--- Il tuo compito ---
Puoi riportare tutto il testo su Pasternak da "Nella Mosca di" giù fino a "importante, io ti amo.", chiamando "musicista" ciò che lì è detto "pianista"?

Nella Mosca di Stalin un grande pianista sta suonando Chopin. Si blocca, scoppia in lacrime, sbatte il coperchio della tastiera e lascia il palco fra la meraviglia e il clamore del pubblico. Il pianista si chiama Genrikh Neigaus. Sua moglie, Zinajda, lo ha appena lasciato per mettersi col suo migliore amico, il sommo poeta Boris Pasternak. Potrebbe essere la trama classica di una commedia di Hollywood, è invece la superficie dello sprofondo. Pasternak, per avere la donna, ha ingoiato un tubetto di medicinali. Lei lo salva e si strazia. Lui lascia la prima moglie e il figlio e va a vivere con lei. Finché non incontrerà la giovane Olga, le darà appuntamento sotto una statua di Puškin, le parlerà a lungo, la congederà per poi raggiungerla a casa: Olga, mi sono scordato la cosa più importante, io ti amo.
Le cose belle costano care. L’amore di Pasternak costerà a Olga la fortuna inestimabile. Pasternak è l’intoccabile – lasciatemi stare questo abitante delle nuvole, diceva Stalin agli aguzzini con gli artigli affilati. Pasternak sa incatenare le parole, le sa far suonare, e ha paura, controlla che non una sillaba stoni con le aspettative di regime. Attorno a lui camminano uomini morenti, poeti che temono la tirannia, e la affrontano. Marina Cvetaeva gli scrive lettere crepitanti – quanto saremmo stati felici insieme, avremmo cantato in questo e quell’altro mondo. Lui abbandona la lirica – quanto ti amo! Sono separati da chilometri, da storie in cui sono entrati a capofitto, dal disastro dei tempi, e dall’indole imbelle di Pasternak. Lei, sempre in disgrazia, senza lavoro, senza soldi, senza una mano tesa («sono sola, sono un deserto umano»), troverà un chiodo a cui impiccarsi. Anna Achmatova per la polizia culturale non è una poetessa, è metà suora e metà sgualdrina. Suo marito, il poeta Nikolaj Gumilev, era stato arrestato e fucilato per cospirazione monarchica, e Anna imparò a memoria le sue poesie perché non lasciassero traccia ma avessero un futuro. Sarà arrestato anche il secondo marito, e pure Lev, il figlio di Anna; lei trascorre l’esistenza dentro una tana di terrore e di irriducibile resistenza, coltivando ammirazione e affetto per Pasternak, il maestro che non ha mai un problema. E poi Osip Mandelstam, forse il più grande, schiena drittissima, convoca gli amici e recita un epigramma in cui Stalin è il montanaro del Cremlino, ha dita grasse come larve, baffi di scarafaggio, un antropofago per cui ogni omicidio è un banchetto. Non può durare tanta sfrontatezza. Lo arrestano, lo condannano al gulag, muore durante il trasferimento. Stalin chiama Pasternak nel cuore della notte, gli chiede di Mandelstam, Pasternak balbetta, si scansa di lato, cerca di cambiare discorso, Stalin prova ribrezzo – non hai nemmeno saputo difendere un compagno, io per un amico mi sarei fatto in quattro.

--- Materiale di partenza ---
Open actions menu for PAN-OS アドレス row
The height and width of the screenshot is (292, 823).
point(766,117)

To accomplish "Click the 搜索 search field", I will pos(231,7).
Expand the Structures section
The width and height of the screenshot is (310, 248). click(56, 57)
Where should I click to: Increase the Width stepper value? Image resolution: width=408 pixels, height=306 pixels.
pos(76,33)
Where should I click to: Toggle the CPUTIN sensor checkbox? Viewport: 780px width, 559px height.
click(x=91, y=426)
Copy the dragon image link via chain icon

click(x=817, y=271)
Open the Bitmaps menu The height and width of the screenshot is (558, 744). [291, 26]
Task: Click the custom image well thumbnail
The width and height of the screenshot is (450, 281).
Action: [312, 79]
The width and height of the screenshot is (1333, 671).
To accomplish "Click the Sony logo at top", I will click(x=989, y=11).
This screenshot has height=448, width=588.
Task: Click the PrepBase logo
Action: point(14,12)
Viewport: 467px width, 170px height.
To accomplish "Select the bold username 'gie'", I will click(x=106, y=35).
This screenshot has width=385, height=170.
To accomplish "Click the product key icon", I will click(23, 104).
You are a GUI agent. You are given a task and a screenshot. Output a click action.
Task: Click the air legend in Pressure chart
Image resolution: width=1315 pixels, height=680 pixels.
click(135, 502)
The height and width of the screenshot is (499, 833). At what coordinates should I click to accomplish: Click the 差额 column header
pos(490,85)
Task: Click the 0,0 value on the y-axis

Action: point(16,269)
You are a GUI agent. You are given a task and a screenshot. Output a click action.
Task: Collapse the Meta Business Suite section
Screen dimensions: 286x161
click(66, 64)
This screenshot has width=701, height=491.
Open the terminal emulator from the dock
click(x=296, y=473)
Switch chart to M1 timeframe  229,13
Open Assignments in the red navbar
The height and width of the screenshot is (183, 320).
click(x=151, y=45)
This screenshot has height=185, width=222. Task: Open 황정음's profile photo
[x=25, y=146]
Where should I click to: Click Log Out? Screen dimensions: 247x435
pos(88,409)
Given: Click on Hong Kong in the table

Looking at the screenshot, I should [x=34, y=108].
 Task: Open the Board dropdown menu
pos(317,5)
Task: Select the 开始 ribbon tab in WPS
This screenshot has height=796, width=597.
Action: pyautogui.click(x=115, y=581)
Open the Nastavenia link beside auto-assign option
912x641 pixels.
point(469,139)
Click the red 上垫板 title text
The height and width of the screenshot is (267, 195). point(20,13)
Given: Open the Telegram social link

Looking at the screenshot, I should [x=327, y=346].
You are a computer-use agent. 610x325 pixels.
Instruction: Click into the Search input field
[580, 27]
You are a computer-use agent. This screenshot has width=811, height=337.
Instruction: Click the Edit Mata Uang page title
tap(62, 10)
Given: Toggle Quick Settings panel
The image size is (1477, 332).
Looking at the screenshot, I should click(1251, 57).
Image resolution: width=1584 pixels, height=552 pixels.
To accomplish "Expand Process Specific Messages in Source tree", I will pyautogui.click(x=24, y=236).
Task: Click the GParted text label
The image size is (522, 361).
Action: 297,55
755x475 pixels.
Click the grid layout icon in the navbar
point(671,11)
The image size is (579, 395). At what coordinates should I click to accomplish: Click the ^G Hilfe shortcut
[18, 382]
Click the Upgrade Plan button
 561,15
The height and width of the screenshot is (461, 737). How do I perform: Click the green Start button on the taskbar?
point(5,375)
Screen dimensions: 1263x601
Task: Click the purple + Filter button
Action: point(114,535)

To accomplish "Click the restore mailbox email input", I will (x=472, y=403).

--- Compito svolto ---
Nella Mosca di Stalin un grande musicista sta suonando Chopin. Si blocca, scoppia in lacrime, sbatte il coperchio della tastiera e lascia il palco fra la meraviglia e il clamore del pubblico. Il musicista si chiama Genrikh Neigaus. Sua moglie, Zinajda, lo ha appena lasciato per mettersi col suo migliore amico, il sommo poeta Boris Pasternak. Potrebbe essere la trama classica di una commedia di Hollywood, è invece la superficie dello sprofondo. Pasternak, per avere la donna, ha ingoiato un tubetto di medicinali. Lei lo salva e si strazia. Lui lascia la prima moglie e il figlio e va a vivere con lei. Finché non incontrerà la giovane Olga, le darà appuntamento sotto una statua di Puškin, le parlerà a lungo, la congederà per poi raggiungerla a casa: Olga, mi sono scordato la cosa più importante, io ti amo.